### WHAT TO DO
When you find the line with "विवोटिस द्वारा सहायक (59, 2287)" among the records below, reproduce it and each line after it exactly, ending with the line with "[Youtube] (765, 14)".
---+---
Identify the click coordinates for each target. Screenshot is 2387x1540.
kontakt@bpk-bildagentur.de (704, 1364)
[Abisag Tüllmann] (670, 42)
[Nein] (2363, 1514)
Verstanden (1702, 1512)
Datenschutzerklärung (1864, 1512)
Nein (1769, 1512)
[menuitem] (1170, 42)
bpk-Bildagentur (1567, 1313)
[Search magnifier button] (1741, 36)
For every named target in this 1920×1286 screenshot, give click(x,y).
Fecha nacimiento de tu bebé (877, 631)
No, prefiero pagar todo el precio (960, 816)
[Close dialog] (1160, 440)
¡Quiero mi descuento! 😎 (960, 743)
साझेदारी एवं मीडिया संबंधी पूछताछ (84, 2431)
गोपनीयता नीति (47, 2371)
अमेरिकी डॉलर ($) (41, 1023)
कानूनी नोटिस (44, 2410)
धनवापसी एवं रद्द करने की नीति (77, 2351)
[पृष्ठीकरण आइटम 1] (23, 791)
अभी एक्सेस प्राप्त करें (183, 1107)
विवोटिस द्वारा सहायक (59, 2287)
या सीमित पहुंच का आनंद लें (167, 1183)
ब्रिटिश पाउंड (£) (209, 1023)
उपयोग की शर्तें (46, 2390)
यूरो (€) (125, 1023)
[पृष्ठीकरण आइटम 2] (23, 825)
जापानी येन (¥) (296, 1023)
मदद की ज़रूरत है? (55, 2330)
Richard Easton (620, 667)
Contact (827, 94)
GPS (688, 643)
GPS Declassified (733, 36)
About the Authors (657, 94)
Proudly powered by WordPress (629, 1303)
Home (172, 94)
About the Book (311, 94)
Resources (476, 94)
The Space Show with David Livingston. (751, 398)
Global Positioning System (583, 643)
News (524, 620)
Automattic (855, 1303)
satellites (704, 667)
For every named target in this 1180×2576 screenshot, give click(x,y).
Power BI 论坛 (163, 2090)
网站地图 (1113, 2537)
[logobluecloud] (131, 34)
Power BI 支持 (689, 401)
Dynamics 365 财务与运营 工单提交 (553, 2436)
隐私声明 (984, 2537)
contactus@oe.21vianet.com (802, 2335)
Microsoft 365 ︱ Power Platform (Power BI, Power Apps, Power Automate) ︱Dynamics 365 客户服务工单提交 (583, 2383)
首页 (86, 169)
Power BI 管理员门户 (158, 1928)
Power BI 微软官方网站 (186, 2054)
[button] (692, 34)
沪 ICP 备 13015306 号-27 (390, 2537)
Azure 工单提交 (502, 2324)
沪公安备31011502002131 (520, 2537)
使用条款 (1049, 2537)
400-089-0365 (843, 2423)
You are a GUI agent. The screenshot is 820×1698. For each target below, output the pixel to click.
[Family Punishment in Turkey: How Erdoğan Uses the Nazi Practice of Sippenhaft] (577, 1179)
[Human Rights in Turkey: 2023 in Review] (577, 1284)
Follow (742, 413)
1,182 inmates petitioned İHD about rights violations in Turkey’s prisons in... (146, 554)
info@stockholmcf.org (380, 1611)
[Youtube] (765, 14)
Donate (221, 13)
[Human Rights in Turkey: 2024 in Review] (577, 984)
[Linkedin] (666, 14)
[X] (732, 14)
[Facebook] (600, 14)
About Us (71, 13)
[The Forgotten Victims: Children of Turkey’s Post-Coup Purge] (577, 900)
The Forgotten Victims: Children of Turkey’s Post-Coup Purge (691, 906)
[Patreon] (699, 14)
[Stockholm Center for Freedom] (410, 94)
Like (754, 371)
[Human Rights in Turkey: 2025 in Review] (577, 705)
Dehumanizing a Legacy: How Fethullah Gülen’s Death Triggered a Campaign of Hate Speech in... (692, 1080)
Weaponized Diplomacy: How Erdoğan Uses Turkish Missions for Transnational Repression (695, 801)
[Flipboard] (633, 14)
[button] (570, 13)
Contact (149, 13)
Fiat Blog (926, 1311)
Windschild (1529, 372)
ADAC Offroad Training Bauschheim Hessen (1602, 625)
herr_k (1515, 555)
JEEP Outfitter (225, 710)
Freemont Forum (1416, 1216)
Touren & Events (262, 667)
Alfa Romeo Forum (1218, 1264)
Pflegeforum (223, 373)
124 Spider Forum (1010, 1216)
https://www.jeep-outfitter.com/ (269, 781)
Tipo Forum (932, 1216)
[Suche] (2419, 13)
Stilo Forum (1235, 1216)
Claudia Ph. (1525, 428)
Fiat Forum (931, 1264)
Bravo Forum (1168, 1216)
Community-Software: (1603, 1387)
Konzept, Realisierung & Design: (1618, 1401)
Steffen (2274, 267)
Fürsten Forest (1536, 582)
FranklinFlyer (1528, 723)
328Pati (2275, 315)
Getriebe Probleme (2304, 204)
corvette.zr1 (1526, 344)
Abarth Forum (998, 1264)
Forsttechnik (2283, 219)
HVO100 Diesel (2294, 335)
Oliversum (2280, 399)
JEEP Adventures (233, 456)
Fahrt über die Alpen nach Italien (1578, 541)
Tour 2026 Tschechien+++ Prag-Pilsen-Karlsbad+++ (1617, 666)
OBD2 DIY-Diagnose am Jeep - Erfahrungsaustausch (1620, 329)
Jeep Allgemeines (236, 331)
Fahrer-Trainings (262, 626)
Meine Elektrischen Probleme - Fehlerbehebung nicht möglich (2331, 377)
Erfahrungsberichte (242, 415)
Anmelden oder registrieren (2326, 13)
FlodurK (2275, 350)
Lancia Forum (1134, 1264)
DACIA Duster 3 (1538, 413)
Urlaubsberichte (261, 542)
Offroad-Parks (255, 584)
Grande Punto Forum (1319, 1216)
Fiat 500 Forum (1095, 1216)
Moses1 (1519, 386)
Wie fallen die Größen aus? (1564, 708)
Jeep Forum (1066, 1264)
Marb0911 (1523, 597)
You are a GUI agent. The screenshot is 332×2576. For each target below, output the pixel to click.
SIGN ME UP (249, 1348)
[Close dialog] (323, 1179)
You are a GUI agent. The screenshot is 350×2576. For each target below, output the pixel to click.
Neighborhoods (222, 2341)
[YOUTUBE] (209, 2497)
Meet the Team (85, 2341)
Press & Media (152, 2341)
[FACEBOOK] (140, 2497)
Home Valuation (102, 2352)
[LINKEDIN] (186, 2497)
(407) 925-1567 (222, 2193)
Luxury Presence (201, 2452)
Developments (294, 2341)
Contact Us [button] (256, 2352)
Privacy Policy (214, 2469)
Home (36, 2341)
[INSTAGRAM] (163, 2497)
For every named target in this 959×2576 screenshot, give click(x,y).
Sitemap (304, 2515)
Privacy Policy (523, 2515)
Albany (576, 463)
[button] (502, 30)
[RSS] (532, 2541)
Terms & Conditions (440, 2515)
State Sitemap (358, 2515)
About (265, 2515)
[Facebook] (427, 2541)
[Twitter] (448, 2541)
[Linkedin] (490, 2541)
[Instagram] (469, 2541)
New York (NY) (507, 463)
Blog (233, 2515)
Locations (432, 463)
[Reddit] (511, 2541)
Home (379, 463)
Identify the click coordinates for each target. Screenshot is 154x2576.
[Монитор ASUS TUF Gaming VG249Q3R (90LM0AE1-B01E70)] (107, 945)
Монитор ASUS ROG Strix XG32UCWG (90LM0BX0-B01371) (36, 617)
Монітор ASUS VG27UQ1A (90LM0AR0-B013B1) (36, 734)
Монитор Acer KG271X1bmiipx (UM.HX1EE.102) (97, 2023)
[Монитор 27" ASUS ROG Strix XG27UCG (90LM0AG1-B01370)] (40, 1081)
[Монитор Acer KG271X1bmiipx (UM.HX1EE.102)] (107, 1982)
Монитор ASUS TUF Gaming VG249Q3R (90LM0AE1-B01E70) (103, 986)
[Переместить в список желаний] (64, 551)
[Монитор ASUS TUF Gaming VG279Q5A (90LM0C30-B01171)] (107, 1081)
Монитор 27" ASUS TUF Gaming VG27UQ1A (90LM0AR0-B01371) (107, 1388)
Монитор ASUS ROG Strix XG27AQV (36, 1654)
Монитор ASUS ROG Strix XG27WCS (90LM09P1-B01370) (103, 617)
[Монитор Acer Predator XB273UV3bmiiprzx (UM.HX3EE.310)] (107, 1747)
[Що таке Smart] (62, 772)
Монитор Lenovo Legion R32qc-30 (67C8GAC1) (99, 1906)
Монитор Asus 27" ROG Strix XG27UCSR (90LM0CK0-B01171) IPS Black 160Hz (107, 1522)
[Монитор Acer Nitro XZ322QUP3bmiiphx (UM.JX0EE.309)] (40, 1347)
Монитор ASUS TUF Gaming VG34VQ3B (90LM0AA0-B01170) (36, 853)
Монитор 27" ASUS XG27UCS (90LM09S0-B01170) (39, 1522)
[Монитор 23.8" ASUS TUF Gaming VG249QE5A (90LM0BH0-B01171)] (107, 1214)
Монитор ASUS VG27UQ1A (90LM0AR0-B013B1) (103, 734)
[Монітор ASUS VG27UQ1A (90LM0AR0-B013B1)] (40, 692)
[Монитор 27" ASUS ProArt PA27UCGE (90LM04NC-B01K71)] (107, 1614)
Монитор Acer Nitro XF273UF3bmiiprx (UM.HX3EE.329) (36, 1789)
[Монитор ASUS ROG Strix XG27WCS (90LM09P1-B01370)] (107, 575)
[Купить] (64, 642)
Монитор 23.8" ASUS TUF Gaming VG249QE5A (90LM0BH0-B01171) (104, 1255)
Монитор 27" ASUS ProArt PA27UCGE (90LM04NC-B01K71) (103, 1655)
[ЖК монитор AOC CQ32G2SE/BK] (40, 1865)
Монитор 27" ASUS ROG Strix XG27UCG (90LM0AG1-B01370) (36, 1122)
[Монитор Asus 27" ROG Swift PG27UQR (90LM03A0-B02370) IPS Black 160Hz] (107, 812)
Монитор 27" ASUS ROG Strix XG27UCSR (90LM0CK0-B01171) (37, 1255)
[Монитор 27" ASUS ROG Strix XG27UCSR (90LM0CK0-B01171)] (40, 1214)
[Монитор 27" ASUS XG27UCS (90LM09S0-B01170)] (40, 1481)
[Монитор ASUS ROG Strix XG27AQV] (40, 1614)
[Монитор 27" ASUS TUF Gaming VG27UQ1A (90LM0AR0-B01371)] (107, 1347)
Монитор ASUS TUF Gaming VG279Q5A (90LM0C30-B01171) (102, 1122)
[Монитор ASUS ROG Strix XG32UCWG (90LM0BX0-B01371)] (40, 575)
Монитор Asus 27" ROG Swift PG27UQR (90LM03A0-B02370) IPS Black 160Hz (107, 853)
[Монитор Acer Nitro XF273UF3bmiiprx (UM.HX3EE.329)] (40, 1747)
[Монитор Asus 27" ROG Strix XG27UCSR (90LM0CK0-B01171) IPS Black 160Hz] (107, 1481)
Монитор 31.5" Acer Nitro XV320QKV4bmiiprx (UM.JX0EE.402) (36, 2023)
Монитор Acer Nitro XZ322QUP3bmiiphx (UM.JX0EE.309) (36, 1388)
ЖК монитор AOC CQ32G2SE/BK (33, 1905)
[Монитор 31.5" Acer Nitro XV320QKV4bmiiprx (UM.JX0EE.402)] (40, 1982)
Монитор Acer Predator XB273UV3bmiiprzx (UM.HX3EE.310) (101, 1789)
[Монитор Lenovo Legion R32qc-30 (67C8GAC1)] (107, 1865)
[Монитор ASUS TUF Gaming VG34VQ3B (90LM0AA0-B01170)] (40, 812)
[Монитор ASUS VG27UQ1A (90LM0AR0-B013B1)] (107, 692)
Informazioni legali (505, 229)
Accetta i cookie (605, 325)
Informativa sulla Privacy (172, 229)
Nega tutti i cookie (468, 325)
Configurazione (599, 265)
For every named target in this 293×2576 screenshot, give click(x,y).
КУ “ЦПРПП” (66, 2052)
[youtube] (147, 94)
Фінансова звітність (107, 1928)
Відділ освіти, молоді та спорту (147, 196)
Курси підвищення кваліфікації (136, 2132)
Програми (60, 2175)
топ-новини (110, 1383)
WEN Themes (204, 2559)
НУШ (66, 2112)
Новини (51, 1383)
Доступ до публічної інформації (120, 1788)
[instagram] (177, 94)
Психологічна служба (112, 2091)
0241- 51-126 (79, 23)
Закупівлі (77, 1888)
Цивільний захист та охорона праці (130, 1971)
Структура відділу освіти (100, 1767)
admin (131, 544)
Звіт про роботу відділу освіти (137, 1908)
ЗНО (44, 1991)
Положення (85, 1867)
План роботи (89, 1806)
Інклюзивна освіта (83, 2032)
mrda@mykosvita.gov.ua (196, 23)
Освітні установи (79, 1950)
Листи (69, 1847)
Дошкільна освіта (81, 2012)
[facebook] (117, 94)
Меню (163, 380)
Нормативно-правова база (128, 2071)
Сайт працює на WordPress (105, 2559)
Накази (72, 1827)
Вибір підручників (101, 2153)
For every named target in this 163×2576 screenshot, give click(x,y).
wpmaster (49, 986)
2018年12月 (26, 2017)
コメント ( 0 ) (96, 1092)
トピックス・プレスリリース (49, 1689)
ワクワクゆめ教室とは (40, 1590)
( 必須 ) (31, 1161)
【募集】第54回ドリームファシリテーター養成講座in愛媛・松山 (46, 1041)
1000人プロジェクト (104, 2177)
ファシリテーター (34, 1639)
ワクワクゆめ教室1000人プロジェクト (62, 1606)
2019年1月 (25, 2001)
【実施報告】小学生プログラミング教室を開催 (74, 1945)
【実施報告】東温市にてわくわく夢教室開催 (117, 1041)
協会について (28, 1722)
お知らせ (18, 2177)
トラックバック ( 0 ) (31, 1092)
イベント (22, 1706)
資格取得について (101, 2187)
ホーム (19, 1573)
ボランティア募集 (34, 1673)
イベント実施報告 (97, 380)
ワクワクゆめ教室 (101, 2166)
---+---
### ANSWER BOX
विवोटिस द्वारा सहायक (59, 2287)
या सीमित पहुंच का आनंद लें (167, 1183)
ब्रिटिश पाउंड (£) (209, 1023)
उपयोग की शर्तें (46, 2390)
यूरो (€) (125, 1023)
[पृष्ठीकरण आइटम 2] (23, 825)
जापानी येन (¥) (296, 1023)
मदद की ज़रूरत है? (55, 2330)
Richard Easton (620, 667)
Contact (827, 94)
GPS (688, 643)
GPS Declassified (733, 36)
About the Authors (657, 94)
Proudly powered by WordPress (629, 1303)
Home (172, 94)
About the Book (311, 94)
Resources (476, 94)
The Space Show with David Livingston. (751, 398)
Global Positioning System (583, 643)
News (524, 620)
Automattic (855, 1303)
satellites (704, 667)
For every named target in this 1180×2576 screenshot, give click(x,y).
Power BI 论坛 (163, 2090)
网站地图 (1113, 2537)
[logobluecloud] (131, 34)
Power BI 支持 (689, 401)
Dynamics 365 财务与运营 工单提交 (553, 2436)
隐私声明 (984, 2537)
contactus@oe.21vianet.com (802, 2335)
Microsoft 365 ︱ Power Platform (Power BI, Power Apps, Power Automate) ︱Dynamics 365 客户服务工单提交 (583, 2383)
首页 (86, 169)
Power BI 管理员门户 (158, 1928)
Power BI 微软官方网站 (186, 2054)
[button] (692, 34)
沪 ICP 备 13015306 号-27 (390, 2537)
Azure 工单提交 (502, 2324)
沪公安备31011502002131 (520, 2537)
使用条款 (1049, 2537)
400-089-0365 (843, 2423)
You are a GUI agent. The screenshot is 820×1698. For each target below, output the pixel to click.
[Family Punishment in Turkey: How Erdoğan Uses the Nazi Practice of Sippenhaft] (577, 1179)
[Human Rights in Turkey: 2023 in Review] (577, 1284)
Follow (742, 413)
1,182 inmates petitioned İHD about rights violations in Turkey’s prisons in... (146, 554)
info@stockholmcf.org (380, 1611)
[Youtube] (765, 14)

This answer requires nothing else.